À vous
Recopiez, s'il vous plaît, le passage du texte sur Pontchartrain compris entre « Cependant les années » et « des grands emplois. », ces deux segments inclus.

Texte de lecture
┄┄┄┄┄┄
Cependant les années s’écoulaient, et Pontchartrain était toujours conseiller aux requêtes du palais. En 1677, la première présidence du parlement de Rennes devint vacante. C’était un poste difficile à cause de l’indépendance des esprits de la province, récemment troublée par une sédition formidable, et Colbert, qui disposait de tous les emplois civils, ne voulait donner celui-là qu’à un homme en qui il pût se fier. Un de ses parens lui par la spontanément de Pontchartrain, et, par le bien qu’il en dit, décida Colbert à le nommer premier président à Rennes. Pontchartrain y réussit à merveille et y resta dix ans, à l’expiration desquels Claude Le Peletier l’appela à Paris comme intendant des finances, lui ouvrant ainsi la carrière des grands emplois.

La politique de Louis XIV a eu des représentans illustres, et sur ceux-ci l’opinion de l’histoire est depuis longtemps formée; elle a eu aussi des serviteurs plus obscurs, dont les efforts ou les témérités ne sont pas cependant un des traits les moins caractéristiques du règne. C’est dans ce groupe trop négligé, offrant encore quelques figures originales à mettre en lumière, qu’il faut placer le comte de Pontchartrain. Il y a dans les actes de ce ministre autre chose que les élémens d’une curieuse étude biographique; il y a l’explication de bien des événemens, de bien des crises douloureuses qui suivirent la mort de Louis XIV et qui apprirent à la France où peut mener un gouvernement absolu, quand il lui manque un grand ministre pour le contenir et le diriger.
┄┄┄┄┄┄
Données recueillies
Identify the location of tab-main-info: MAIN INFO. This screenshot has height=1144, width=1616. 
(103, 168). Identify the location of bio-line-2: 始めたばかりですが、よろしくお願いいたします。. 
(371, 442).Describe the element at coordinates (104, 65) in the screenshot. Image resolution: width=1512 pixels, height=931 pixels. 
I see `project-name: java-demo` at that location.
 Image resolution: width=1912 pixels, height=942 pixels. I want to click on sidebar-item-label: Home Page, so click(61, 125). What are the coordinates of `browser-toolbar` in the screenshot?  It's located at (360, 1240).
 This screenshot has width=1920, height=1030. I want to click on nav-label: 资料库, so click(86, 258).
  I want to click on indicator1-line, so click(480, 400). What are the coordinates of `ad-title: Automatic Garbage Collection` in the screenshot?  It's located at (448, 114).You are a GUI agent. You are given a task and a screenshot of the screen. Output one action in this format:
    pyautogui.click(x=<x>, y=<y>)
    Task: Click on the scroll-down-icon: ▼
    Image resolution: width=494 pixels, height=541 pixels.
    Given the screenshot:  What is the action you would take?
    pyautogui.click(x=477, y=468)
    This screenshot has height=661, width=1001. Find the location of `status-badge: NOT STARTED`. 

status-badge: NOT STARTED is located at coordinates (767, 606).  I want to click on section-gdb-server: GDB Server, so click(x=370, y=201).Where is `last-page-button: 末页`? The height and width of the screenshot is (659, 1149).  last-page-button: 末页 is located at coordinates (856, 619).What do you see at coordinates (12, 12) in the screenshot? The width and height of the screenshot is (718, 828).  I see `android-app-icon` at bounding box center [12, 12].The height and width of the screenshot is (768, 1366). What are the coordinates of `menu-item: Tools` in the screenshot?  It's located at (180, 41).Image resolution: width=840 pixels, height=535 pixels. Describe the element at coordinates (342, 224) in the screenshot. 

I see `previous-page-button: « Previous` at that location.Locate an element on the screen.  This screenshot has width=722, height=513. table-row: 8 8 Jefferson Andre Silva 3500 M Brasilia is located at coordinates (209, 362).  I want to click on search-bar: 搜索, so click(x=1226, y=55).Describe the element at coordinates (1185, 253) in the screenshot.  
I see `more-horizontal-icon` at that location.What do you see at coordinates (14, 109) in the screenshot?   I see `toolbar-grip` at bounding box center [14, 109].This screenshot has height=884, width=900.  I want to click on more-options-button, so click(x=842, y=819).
┄┄┄┄┄┄
Réponse à l'exercice
Cependant les années s’écoulaient, et Pontchartrain était toujours conseiller aux requêtes du palais. En 1677, la première présidence du parlement de Rennes devint vacante. C’était un poste difficile à cause de l’indépendance des esprits de la province, récemment troublée par une sédition formidable, et Colbert, qui disposait de tous les emplois civils, ne voulait donner celui-là qu’à un homme en qui il pût se fier. Un de ses parens lui par la spontanément de Pontchartrain, et, par le bien qu’il en dit, décida Colbert à le nommer premier président à Rennes. Pontchartrain y réussit à merveille et y resta dix ans, à l’expiration desquels Claude Le Peletier l’appela à Paris comme intendant des finances, lui ouvrant ainsi la carrière des grands emplois.